MAKASSAR,PEMBELANEWS.COM – Penandatanganan Nota Kesepahaman (MoU) Pengembangan Operasional Pengolahan Sampah Reduce, Reuse, Recycle (TPS 3R) dan Pemerintah Kota Makassar, merupakan upaya mengurangi beban Tempat Pembuangan Akhir (TPA) yang diperkuat dari hulu, yakni sejak dari rumah tangga dan juga perusahaan isdustri.
Penandantangan MoU itu, berlangsung di Kawasan Industri Makassar (KIMA), Selasa (14/10/2025), sebagai tanda keseriusan Pemkot Makassar melalui kolaborasi dengan pihak swasta.
Menurut Walikota Makassar, pengelolaan dan penanganan sampah penting dilakukan sejak dari rumah tangga dan juga di kawasan industri perusahaan.

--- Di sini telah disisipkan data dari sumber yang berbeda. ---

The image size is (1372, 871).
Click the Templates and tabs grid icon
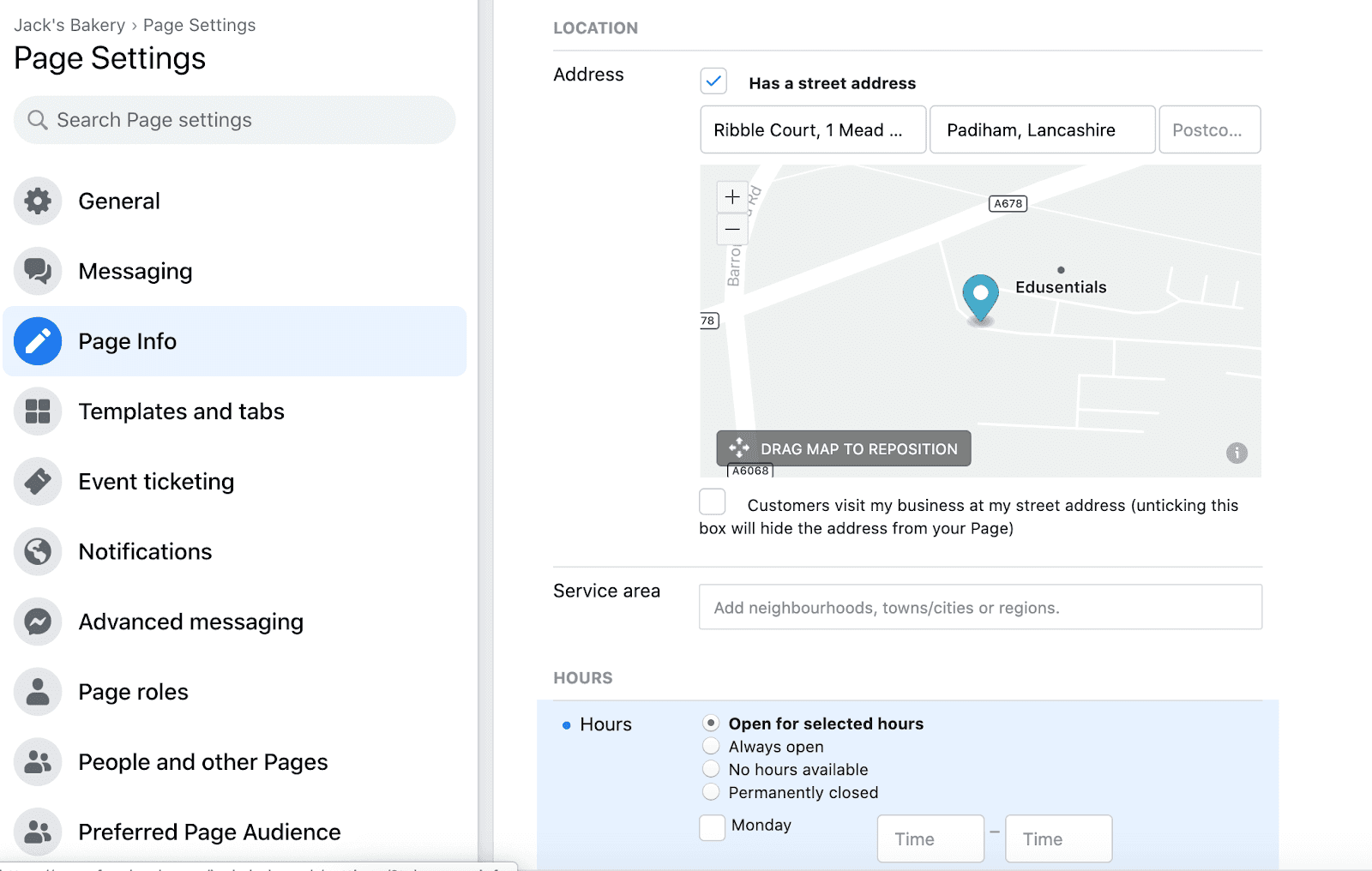click(38, 411)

Munafri menambahkan, pengelolaan sampah berbasis TPS
Reduce, Reuse, Recycle (TPS 3R), yang dilakukan di kawasan industri merupakan langkah konkret menuju sistem pengelolaan lingkungan yang lebih berkelanjutan.
“Sehingga lewat, penandatanganan MoU ini menjadi awal dari sebuah kesepakatan penting dalam pengelolaan lingkungan,” tandas Munafri seraya menambahkan, apalagi, Pemerintah Kota Makassar hari ini sangat konsen terhadap sistem pengelolaan lingkungan dan bagaimana menyelesaikan persoalan sampah di kota ini.

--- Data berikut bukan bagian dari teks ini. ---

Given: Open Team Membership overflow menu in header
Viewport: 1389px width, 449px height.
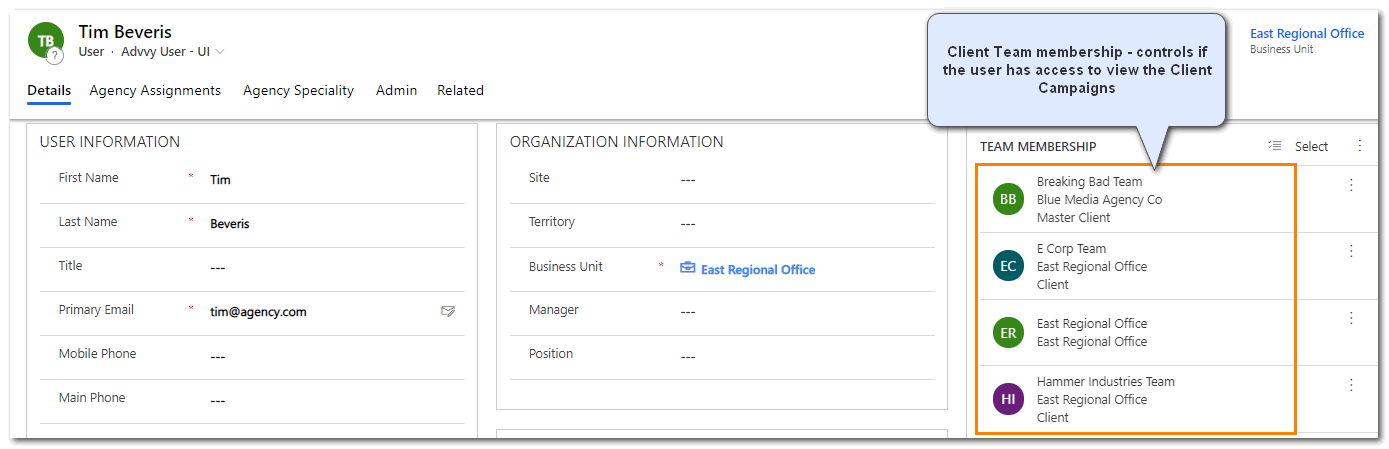Looking at the screenshot, I should (1359, 146).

Dia menambahkan, TPS 3R di Kawasan Industri Makassar diharapkan menjadi contoh nyata dalam pengelolaan sampah terpadu, yang tidak hanya menekan volume sampah menuju Tempat Pembuangan Akhir (TPA).

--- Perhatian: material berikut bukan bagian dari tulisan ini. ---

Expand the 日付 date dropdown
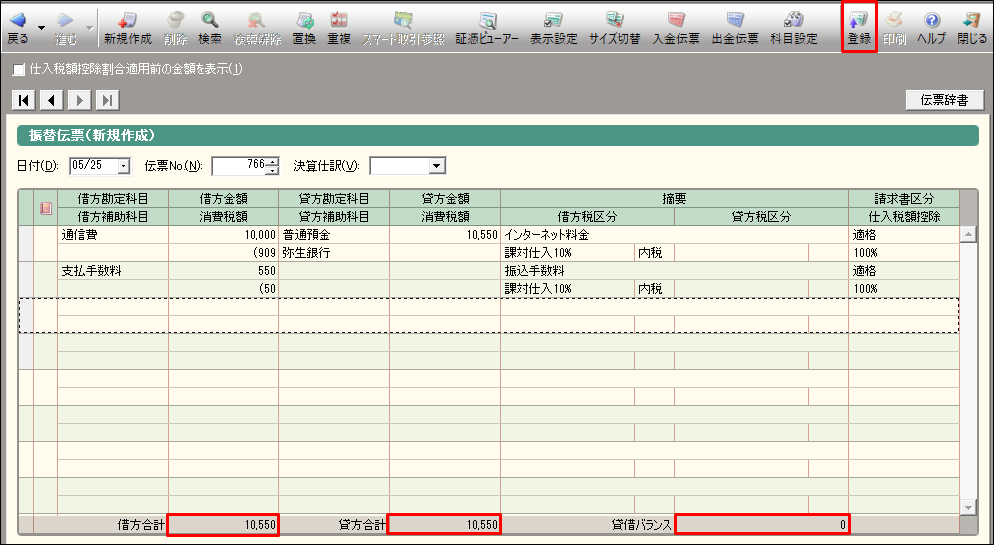Viewport: 994px width, 545px height. point(124,166)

Dijelaskan, saat ini Kota Makassar menghasilkan sekitar 1.000–1.300 ton sampah setiap hari, sementara luas area TPA Tamangapa hanya 19,1 hektare dengan ketinggian tumpukan sampah mencapai 16–17 meter.
Kondisi ini, menurutnya, mengancam kapasitas daya tampung TPA yang bisa penuh dalam waktu kurang dari dua tahun jika tidak ada intervensi pengelolaan dari hulu.
“Kalau semua sampah ini menuju ke TPA, tidak lebih dari dua tahun TPA kita tidak bisa lagi dipakai. Karena itu, kami ingin memastikan hanya residu dari hasil pengelolaan yang akan sampai di TPA,” jelasnya.(Afdhal).